The Initial Impact and Terror of the Bondi Shooting Is Transitioning to Anger and Division. It Is Imperative We Look For the Hope.
As Australia winds down for a traditional Christmas holiday during languorous days of coast and blistering heat set to the soundtrack of Test cricket and cicada song, this year the nation's summer mood feels, sadly, like no other.
It would be a dramatic understatement to describe the national temperament after the anti-Jewish violent assault on Jewish Australians during the beachside Hanukah festivities as one of mere ennui.
Throughout the country, but especially than in Sydney – the most iconically beautiful of Australian cities – a tone of immediate shock, grief and terror is shifting to anger and bitter division.
Those who had previously missed the frequently expressed fears of the Jewish community are now highly attuned.
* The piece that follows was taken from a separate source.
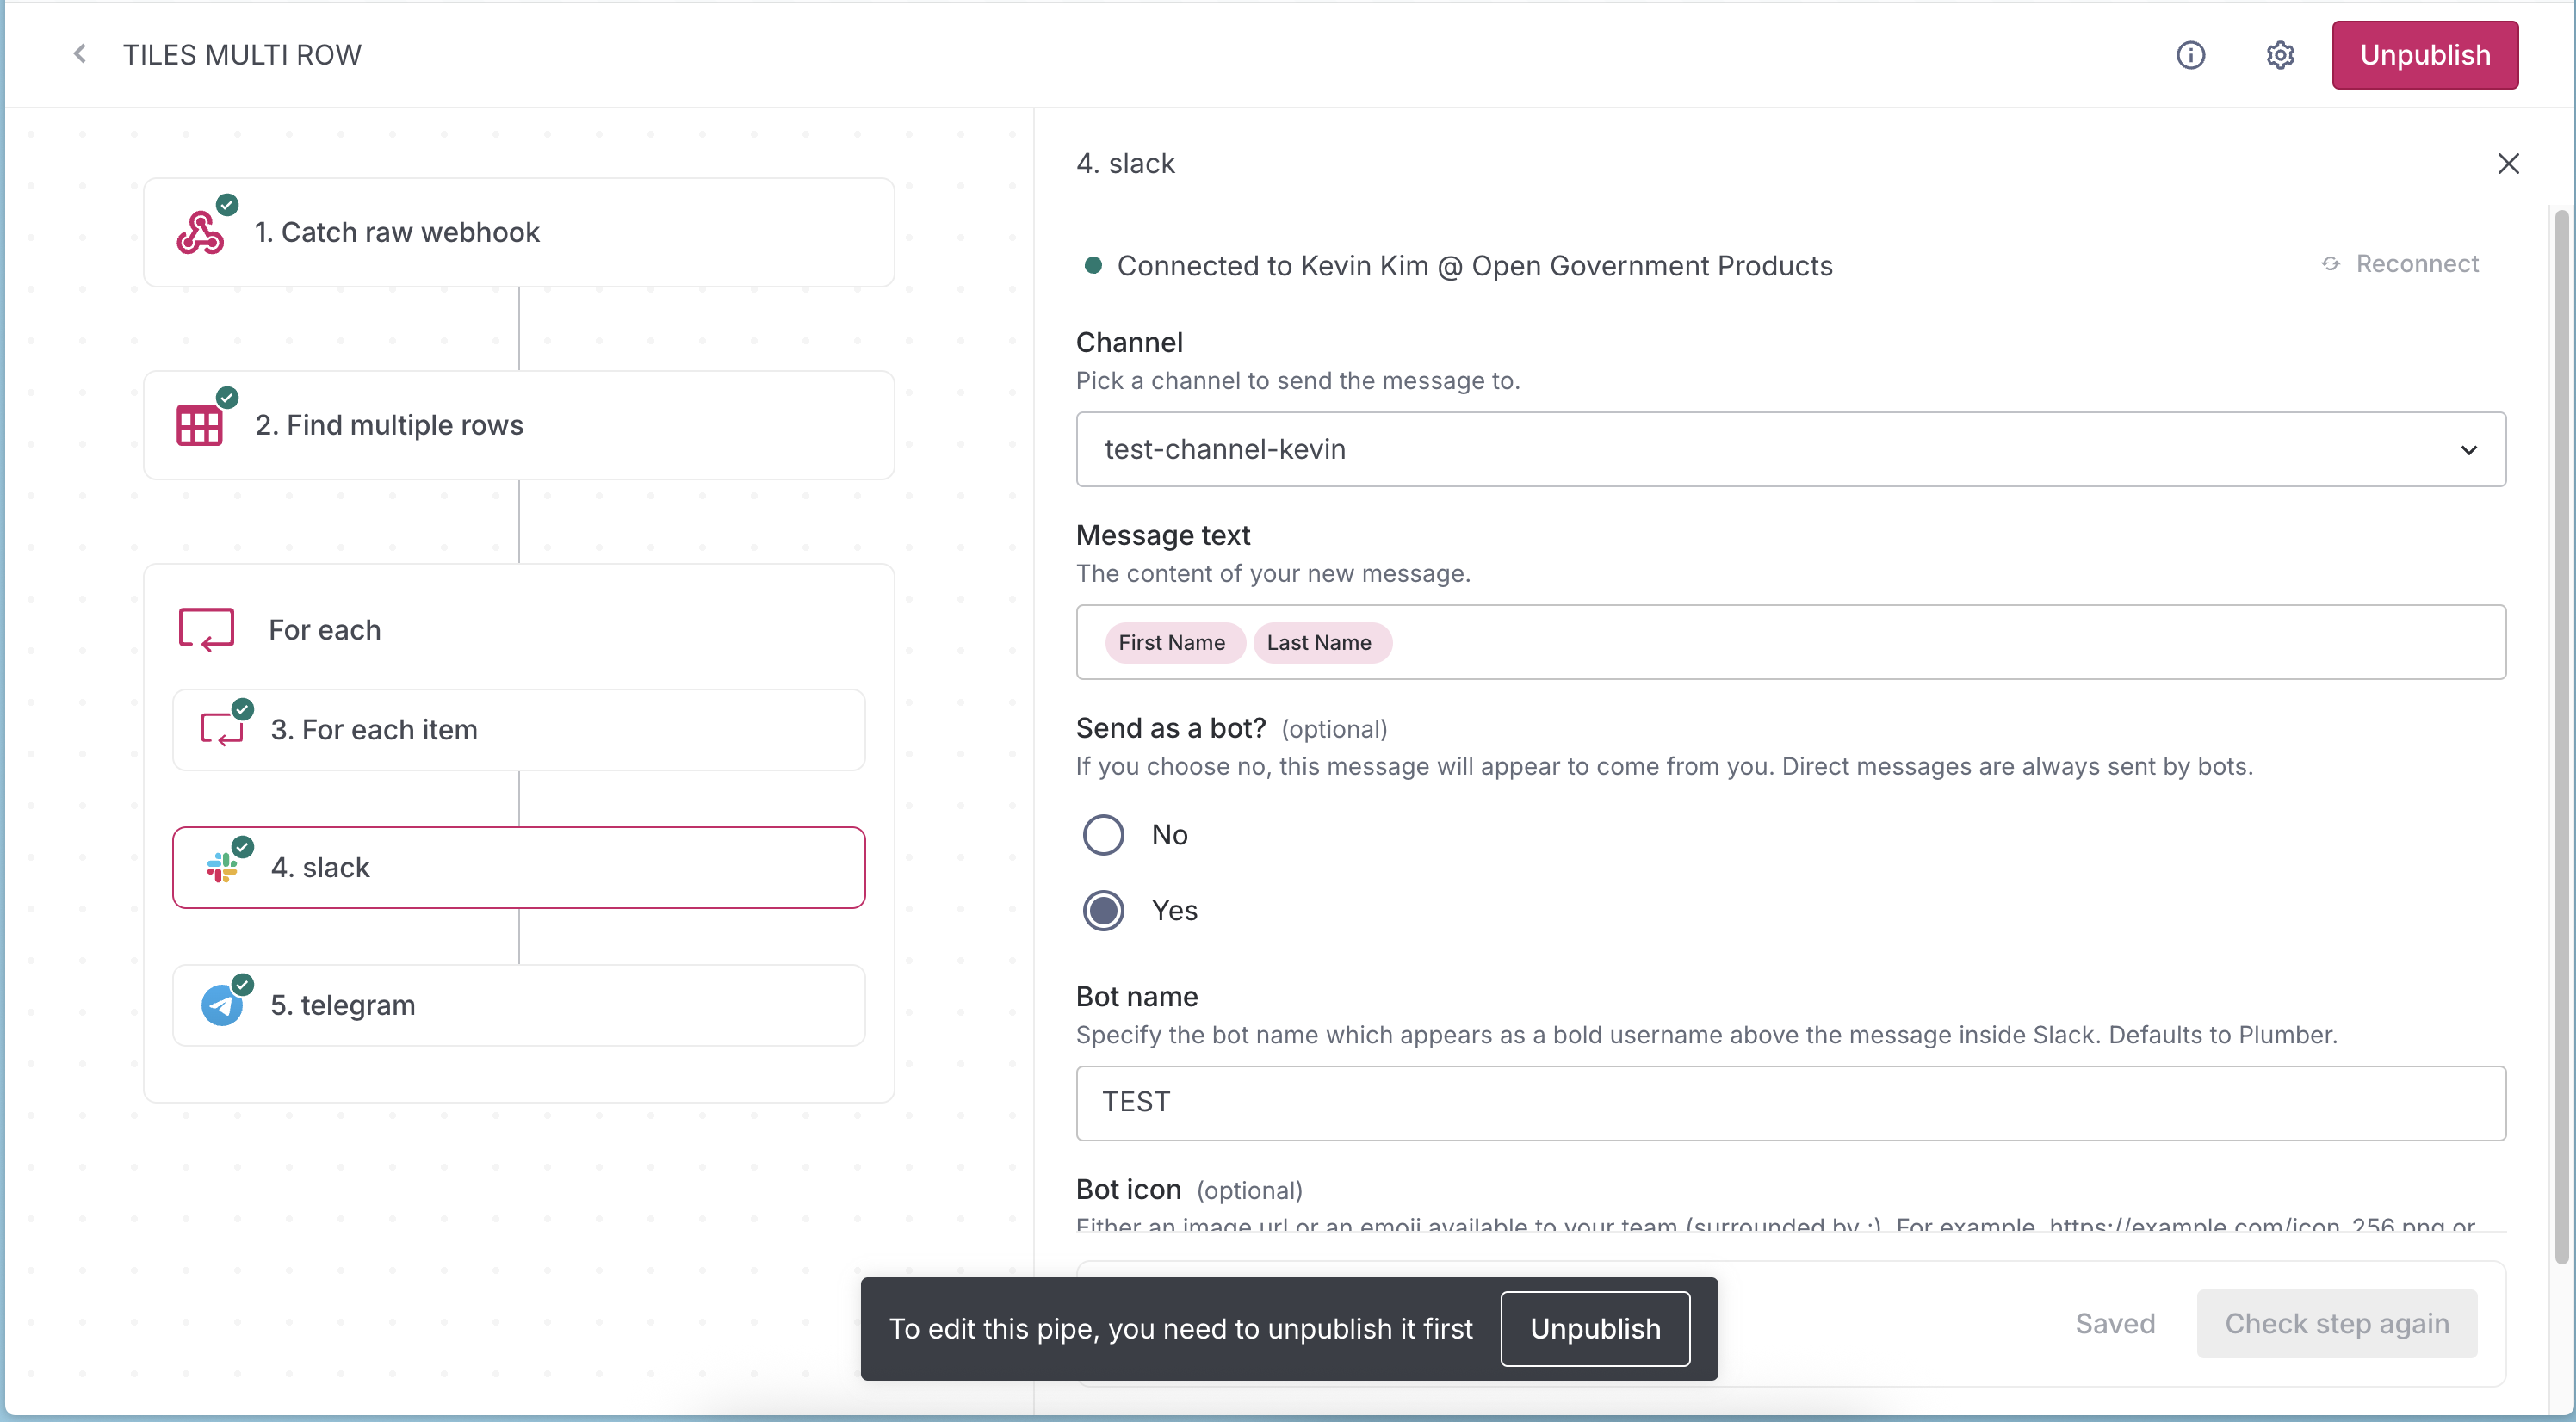The height and width of the screenshot is (1422, 2576).
Task: Click the webhook icon on step 1
Action: click(x=200, y=233)
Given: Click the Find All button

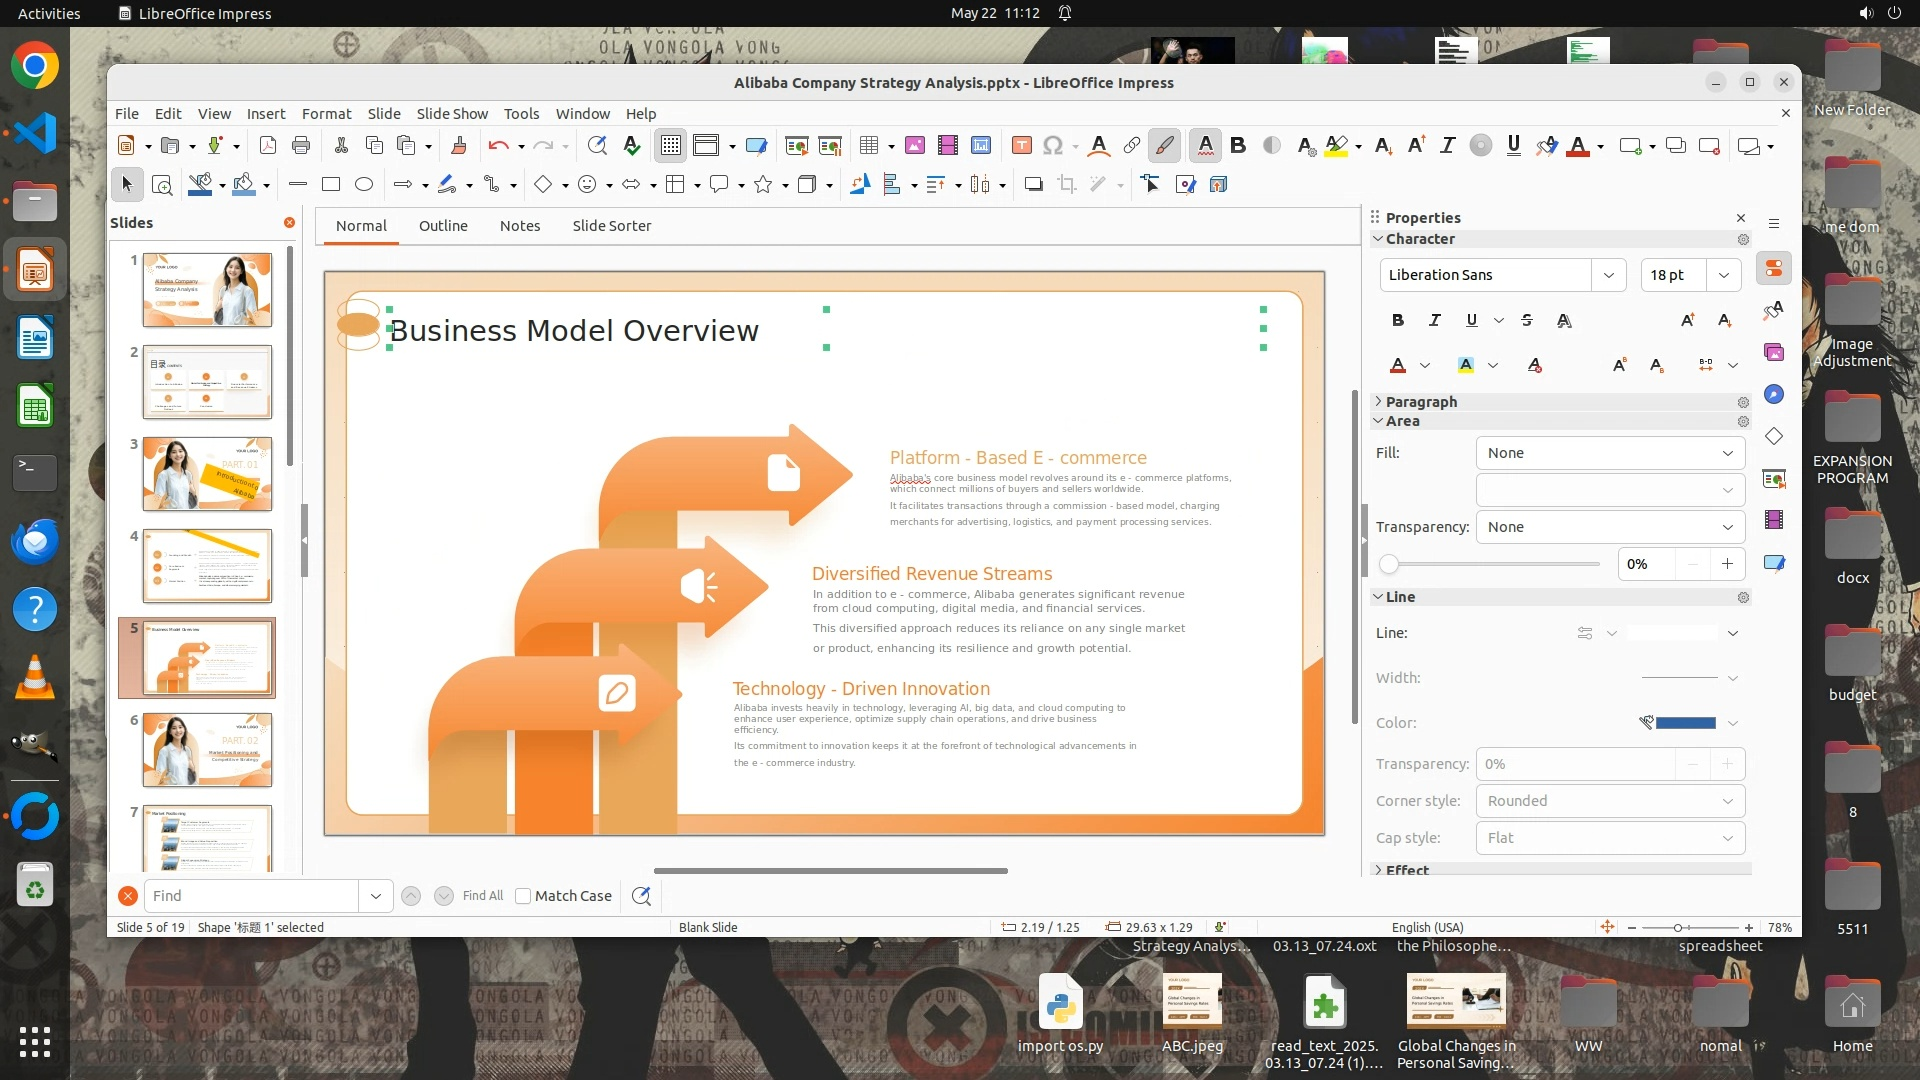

Similarly, they are sensitive to reconciling the need for a far more urgent, vigorous official fight against antisemitism with the freedom to peacefully protest against mass atrocities.
If ever there was a time for a countrywide dialogue, it is now, when our belief in mankind is so sorely diminished. This is particularly so for those of us fortunate enough never to have endured the animosity and fear of faith-based persecution on this land or elsewhere.
And yet the social media feeds keep churning out at us the banal hot takes of those with inflammatory, divisive views but no sense at all of that profound fragility.
This is a time when I regret not having a greater faith. I lament, because having faith in humanity – in our potential for compassion – has failed us so painfully. A different source, something higher, is required.
And yet from the atrocity of Bondi we have witnessed such profound examples of human goodness. The heroism of individuals. The selflessness of bystanders. First responders – law enforcement and paramedics, those who charged into the danger to aid fellow humans, some recognised but for the most part anonymous and unsung.
When the barrier cordon still fluttered in the wind all about Bondi, the necessity of community, faith-based and cultural solidarity was laudably promoted by faith leaders. It was a call of love and acceptance – of bringing together rather than splitting apart in a moment of targeted violence.
Consistent with the symbolism of the Festival of Lights (light amid gloom), there was so much appropriate evocation of the need for hope.
Togetherness, hope and compassion was the message of belief.
‘Our public places may not appear exactly as they did again.’
And yet segments of the Australian polity responded so nauseatingly swiftly with fragmentation, blame and accusation.
Some politicians moved straight for the pessimism, using tragedy as a calculating chance to challenge Australia’s migration rules.
Witness the dangerous message of division from veteran agitators of Australian racial division, capitalizing on the massacre before the site was even cold. Then read the statements of leadership aspirants while the investigation was ongoing.
Politics has a daunting task to do when it comes to bringing together a nation that is grieving and frightened and seeking the hope and, not least, answers to so many questions.
Like why, when the national terrorism threat level was judged as likely, did such a large public Hanukah event go ahead with such a grossly inadequate protection? Like how could the accused attackers have six guns in the family home when the security agency has so openly and consistently warned of the threat of antisemitic violence?
How quickly we were treated to that tired argument (or versions of it) that it’s people not guns that cause death. Of course, each point are valid. It’s possible to simultaneously seek new ways to prevent hate-fuelled violence and prevent firearms away from its possible perpetrators.
In this city of immense splendor, of clear azure skies above ocean and shore, the water and the coastline – our communal areas – may not look entirely familiar again to the multitude who’ve observed that famous Bondi seems so incongruous with last weekend’s obscene bloodshed.
We yearn right now for comprehension and meaning, for family, and perhaps for the solace of aesthetics in culture or the natural world.
This weekend many Australians are calling off holiday gathering plans. Reflective solitude will feel more in order.
But this is perhaps counterintuitively counterintuitive. For in these days of anxiety, anger, melancholy, bewilderment and loss we need each other more than ever.
The reassurance of togetherness – the human glue of the unity in the very word – is what we probably need most.
But sadly, all of the portents are that cohesion in politics and society will be hard to find this long, enervating summer.